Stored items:
^^^^^^^^^^^^^^^^
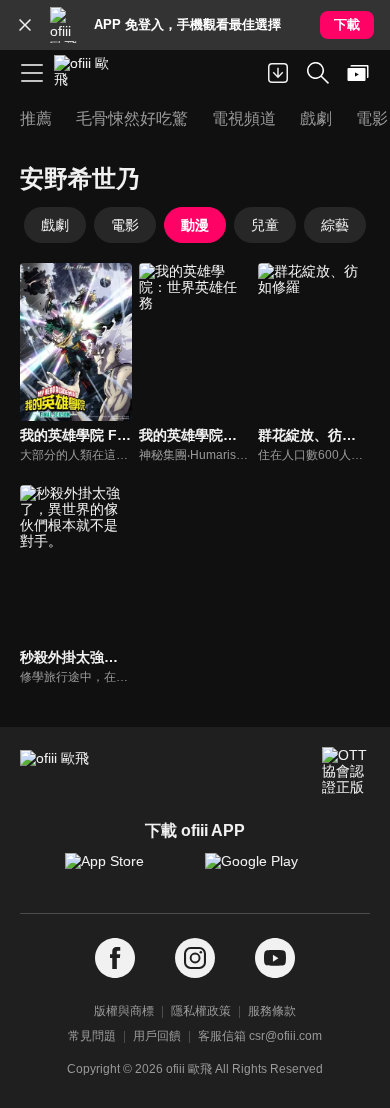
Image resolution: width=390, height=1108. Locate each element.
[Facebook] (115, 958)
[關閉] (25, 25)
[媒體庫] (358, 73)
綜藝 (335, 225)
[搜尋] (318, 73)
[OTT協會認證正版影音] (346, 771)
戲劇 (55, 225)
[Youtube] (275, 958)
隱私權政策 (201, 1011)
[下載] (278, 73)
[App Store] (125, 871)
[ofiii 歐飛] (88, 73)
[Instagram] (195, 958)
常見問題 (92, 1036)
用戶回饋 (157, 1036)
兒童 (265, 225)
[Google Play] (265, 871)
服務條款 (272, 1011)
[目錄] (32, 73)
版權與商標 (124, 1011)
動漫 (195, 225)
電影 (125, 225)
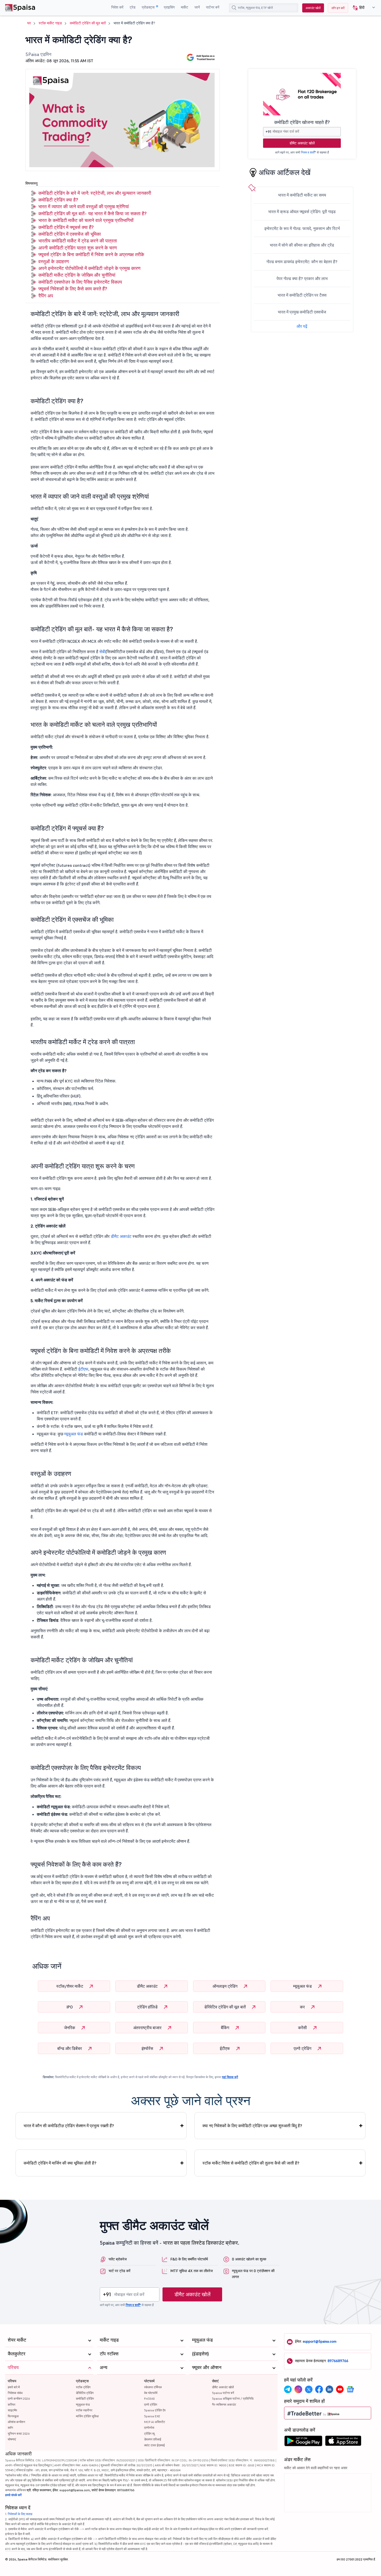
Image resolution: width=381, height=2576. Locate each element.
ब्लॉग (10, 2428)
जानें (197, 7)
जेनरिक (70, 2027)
^^^^^^^^^^^^^^^^
▶ [Problem to work on]: Output all of the data word for word, excluding any pictures.

▶ [Answer for the task]:
Image resolution: width=390, height=1108. Locate each element.
[Facebook] (115, 958)
[關閉] (25, 25)
[媒體庫] (358, 73)
綜藝 (335, 225)
[搜尋] (318, 73)
[OTT協會認證正版影音] (346, 771)
戲劇 (55, 225)
[Youtube] (275, 958)
隱私權政策 (201, 1011)
[下載] (278, 73)
[App Store] (125, 871)
[ofiii 歐飛] (88, 73)
[Instagram] (195, 958)
常見問題 (92, 1036)
用戶回饋 (157, 1036)
兒童 (265, 225)
[Google Play] (265, 871)
服務條款 (272, 1011)
[目錄] (32, 73)
版權與商標 (124, 1011)
動漫 (195, 225)
電影 (125, 225)
Image resolution: width=381, height=2576. Locate each element.
ब्लॉग (10, 2428)
जानें (197, 7)
जेनरिक (70, 2027)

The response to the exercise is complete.